Syrian officials have contended that they can end the uprising through force. But the longer the protests continue, the more untenable the government’s position becomes, both to its critics and its own constituents. That has put a premium on organizers to keep up the show of dissent, even on a small scale.

Organizers have begun filming the demonstrations with digital cameras, offering better quality images to the outside world than those of cellphone cameras. In small meetings, activists say, they have also tried to come up with other tactics, like seeking to deceive plainclothes security forces by pretending to be one of them or melting into the neighborhood.

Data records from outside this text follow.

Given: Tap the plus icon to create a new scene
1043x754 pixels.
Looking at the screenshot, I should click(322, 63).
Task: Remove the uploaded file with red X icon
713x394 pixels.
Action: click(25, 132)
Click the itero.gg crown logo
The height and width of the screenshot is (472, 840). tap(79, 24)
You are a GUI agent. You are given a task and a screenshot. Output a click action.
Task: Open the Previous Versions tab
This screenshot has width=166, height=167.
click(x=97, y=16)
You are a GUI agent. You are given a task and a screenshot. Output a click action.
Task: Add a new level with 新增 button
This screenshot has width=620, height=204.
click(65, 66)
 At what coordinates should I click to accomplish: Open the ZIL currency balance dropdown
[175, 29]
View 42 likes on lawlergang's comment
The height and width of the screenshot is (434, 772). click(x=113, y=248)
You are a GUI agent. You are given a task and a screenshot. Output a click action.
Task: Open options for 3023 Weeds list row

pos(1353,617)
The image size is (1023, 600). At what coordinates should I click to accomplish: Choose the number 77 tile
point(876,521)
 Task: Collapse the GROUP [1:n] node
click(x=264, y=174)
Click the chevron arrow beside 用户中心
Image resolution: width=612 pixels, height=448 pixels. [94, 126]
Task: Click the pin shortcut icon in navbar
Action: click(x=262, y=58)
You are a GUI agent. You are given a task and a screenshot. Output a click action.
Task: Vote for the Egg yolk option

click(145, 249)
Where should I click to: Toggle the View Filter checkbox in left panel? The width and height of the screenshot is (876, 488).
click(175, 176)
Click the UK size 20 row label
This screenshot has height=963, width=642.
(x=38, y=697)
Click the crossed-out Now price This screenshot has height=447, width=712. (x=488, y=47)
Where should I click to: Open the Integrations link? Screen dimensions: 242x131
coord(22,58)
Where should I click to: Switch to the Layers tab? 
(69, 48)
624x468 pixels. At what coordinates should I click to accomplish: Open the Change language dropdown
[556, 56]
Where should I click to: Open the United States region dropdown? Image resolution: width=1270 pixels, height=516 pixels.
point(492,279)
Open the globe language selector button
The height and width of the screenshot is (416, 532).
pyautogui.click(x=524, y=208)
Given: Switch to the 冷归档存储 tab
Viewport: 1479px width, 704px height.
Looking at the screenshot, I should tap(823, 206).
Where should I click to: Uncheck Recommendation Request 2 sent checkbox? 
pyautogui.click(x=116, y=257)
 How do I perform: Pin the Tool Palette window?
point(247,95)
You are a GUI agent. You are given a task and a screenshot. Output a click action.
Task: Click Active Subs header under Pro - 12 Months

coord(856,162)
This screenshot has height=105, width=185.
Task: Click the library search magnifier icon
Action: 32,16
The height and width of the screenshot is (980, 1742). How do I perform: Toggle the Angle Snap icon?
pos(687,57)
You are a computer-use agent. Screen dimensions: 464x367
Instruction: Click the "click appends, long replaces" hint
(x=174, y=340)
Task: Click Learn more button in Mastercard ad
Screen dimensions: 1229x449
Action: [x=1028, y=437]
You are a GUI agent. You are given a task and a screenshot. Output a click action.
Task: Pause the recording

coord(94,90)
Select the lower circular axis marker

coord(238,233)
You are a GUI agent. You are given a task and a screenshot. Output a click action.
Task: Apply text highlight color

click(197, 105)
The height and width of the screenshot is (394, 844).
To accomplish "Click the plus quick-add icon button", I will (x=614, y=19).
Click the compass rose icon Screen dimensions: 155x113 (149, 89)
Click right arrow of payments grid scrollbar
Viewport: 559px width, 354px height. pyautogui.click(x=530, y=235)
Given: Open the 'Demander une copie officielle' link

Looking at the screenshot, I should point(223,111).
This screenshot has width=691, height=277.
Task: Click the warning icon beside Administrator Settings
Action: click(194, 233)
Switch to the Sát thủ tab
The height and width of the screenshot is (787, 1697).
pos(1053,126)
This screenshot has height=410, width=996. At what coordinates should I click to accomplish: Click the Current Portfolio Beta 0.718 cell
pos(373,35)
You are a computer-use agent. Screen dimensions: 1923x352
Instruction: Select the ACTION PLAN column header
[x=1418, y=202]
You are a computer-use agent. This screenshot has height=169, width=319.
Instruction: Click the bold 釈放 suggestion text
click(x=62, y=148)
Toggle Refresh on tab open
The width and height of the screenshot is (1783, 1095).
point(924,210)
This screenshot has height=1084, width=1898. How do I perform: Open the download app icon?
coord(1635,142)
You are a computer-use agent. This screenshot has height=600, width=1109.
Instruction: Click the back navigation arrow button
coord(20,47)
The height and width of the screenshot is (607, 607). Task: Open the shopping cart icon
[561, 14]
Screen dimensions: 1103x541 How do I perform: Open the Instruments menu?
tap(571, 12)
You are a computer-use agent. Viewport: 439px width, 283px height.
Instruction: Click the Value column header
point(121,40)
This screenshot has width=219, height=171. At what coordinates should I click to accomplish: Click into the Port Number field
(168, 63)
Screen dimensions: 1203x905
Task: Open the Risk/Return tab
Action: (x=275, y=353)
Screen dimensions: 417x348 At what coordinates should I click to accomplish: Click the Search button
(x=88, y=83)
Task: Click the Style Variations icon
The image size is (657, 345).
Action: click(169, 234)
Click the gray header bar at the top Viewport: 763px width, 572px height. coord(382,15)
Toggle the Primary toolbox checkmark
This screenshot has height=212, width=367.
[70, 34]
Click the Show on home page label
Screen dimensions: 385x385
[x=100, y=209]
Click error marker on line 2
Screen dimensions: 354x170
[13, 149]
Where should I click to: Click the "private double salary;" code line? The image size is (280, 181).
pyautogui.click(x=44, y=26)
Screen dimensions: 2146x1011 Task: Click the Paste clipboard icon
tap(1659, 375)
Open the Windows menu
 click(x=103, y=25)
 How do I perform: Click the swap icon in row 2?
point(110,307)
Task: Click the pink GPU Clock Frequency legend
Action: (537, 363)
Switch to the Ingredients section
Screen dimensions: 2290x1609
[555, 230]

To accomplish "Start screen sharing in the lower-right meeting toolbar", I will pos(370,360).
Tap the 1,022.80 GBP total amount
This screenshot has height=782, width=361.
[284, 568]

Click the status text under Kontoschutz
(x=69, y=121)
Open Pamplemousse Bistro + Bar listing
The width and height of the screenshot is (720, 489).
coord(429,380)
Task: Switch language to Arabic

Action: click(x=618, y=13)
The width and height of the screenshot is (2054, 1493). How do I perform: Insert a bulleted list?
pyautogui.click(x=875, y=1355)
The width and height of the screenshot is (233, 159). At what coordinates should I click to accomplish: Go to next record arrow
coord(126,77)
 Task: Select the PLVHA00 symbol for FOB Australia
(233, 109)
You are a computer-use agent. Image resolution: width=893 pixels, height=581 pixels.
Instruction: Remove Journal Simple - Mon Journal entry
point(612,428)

“A few days ago I was in a protest when the security forces came,” said Tarek, 31, who works for a state-run construction company in Damascus. “I acted like an ordinary citizen and walked beside them, without panicking. They couldn’t recognize me. Some others are even behaving like security men.”

By all accounts, the uprising took Syrian officials by surprise. A few weeks before it started, Mr. Assad had declared in an interview that his country would not be affected by the uprisings that toppled leaders in Tunisia and Egypt.

As it has persisted, international criticism has mounted, and both the United States and European countries have imposed sanctions on Mr. Assad himself. The opposition abroad, meanwhile, plans to convene in Turkey next week in a bid to establish a more unified front.

“The protests will continue and will get bigger and stronger because the protesters are now more organized and more experienced,” said Bourhan Ghalioun, director of the Center for Contemporary Oriental Studies at the Sorbonne in Paris, who is also a prominent Syrian opposition figure.

“And they will keep protesting until they realize all their demands,” he said. “They will no longer accept a government imposed on them by the power of tanks.”